Или, быть может они смотрят на нас, лишь играя нашими судьбами.
Теперь мы снова стоим у этой черты. Реджис и Вульфгар пропали в туннелях Верхнего Подземья. Казалось, было что-то окончательное в их исчезновении, когда дьявольская ловушка вернулась на свое место. Мы услышали, как падает Реджис. Где-то вдали. Не похоже было, что он спокойно полетел вниз, а орки, как мы знаем, любят ловушки, которые в начале ловят жертву, не убивая её сразу.
Это не повод хранить надежду, но все же, зная, как орки обычно ведут себя со своими пленниками…
В первые дни после нашего возвращения я убедил короля Коннерада удвоить стражу в нижних туннелях, чтобы позволить мне выбраться с охраняемой территории, все еще контролируемой Мифрил Халлом, следуя к областям, захваченным орками. Бренор порывался пойти со мной, но лучше уж я один спущусь в Подземье.

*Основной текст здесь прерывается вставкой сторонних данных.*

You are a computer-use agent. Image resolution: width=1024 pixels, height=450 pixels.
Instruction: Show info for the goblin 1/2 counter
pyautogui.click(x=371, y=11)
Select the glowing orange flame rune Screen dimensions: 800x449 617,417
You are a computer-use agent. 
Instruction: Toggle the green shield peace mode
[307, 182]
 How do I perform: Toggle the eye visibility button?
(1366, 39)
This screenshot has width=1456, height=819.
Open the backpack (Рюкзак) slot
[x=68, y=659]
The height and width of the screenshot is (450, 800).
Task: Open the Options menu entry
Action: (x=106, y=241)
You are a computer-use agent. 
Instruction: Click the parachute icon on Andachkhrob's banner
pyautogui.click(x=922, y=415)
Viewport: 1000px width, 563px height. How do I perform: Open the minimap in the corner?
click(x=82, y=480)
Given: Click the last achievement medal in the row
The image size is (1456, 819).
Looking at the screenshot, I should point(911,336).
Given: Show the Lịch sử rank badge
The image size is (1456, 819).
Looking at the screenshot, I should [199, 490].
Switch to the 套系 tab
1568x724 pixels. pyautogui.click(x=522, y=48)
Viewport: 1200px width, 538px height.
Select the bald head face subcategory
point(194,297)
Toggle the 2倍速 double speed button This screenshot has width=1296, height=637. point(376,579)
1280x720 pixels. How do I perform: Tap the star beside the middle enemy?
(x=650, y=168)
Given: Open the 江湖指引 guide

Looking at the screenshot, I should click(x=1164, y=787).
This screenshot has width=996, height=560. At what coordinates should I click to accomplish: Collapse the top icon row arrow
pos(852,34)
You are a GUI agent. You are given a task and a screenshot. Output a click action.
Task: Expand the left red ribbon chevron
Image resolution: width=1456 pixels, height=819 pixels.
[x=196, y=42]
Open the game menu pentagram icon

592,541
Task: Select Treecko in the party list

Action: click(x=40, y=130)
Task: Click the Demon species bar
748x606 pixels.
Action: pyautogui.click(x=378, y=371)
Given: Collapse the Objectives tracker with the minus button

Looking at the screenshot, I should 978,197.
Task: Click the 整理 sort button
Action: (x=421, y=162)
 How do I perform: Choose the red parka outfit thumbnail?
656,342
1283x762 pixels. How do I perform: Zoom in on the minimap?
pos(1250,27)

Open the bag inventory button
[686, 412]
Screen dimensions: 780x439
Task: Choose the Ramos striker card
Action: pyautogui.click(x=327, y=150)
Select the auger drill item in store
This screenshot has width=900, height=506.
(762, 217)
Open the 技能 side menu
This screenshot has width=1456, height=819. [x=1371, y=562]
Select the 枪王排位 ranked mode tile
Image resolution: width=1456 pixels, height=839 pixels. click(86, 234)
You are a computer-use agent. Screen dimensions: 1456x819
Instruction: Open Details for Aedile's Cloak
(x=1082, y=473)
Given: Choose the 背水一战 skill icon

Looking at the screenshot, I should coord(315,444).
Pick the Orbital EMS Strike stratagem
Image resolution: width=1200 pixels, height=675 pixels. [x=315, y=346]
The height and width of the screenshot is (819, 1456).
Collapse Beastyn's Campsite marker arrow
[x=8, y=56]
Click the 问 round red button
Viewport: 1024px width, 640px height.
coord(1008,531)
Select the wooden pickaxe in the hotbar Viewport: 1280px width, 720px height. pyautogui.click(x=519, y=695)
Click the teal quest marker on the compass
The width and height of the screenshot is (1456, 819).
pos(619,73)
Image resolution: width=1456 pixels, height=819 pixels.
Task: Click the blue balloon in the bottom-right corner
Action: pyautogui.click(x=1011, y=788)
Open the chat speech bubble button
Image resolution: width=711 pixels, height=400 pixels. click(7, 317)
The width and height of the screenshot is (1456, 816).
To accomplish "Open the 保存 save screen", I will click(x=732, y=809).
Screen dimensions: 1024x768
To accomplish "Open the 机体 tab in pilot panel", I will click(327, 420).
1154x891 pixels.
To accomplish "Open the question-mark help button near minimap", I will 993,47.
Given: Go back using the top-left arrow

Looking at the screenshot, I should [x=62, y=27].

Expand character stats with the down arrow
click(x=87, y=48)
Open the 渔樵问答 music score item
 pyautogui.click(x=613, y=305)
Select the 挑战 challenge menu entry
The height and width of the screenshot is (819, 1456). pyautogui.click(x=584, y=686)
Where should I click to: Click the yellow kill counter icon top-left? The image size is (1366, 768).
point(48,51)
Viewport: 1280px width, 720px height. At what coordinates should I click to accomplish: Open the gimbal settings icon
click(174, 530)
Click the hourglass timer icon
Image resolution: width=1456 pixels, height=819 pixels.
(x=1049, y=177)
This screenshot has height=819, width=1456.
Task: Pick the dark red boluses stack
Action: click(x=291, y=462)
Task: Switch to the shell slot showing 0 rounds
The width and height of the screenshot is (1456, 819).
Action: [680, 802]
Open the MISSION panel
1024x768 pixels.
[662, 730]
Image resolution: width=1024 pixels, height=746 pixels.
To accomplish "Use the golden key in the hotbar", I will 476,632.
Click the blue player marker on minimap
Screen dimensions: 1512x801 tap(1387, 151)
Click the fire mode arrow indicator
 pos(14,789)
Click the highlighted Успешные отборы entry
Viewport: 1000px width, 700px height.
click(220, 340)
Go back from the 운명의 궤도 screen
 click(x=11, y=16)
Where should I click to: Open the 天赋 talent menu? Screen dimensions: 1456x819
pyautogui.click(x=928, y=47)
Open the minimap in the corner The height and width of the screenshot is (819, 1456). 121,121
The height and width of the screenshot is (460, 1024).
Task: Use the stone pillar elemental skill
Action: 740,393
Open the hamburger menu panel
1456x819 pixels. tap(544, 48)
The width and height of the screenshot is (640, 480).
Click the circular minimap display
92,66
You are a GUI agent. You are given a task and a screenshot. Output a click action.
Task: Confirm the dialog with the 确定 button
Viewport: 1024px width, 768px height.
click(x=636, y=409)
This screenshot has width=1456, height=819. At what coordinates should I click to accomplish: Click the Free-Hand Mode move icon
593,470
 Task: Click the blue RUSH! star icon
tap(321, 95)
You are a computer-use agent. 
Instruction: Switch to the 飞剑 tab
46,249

Кэтти-бри просила меня остаться в крепости, говоря, что она уже выходила, используя свою магию, пытаясь разузнать судьбу наших друзей.
Но я не могу отсиживаться в тишине и комфорте Мифрил Халла, когда я все еще боюсь того, что мои товарищи могут быть там. Когда я слышу, все еще слышу, их крики о помощи, раздающиеся в моей голове. Повторяющийся кошмар везде следует за мной: мои дорогие друзья, неистово сражаясь, пробираются к нижним туннелям, все еще контролируемым дворфами. Но здешние места совершенно не подходят для полурослика или человека. Один тупик за другим, одна засада за другой. Я представляю, как они отчаянно сражаются, а затем бегут обратно, туда, откуда пришли. Орки машут копьями и смеются, гоня их во тьму.
Если я верю, что они все еще там - как я могу остаться за железными стенами?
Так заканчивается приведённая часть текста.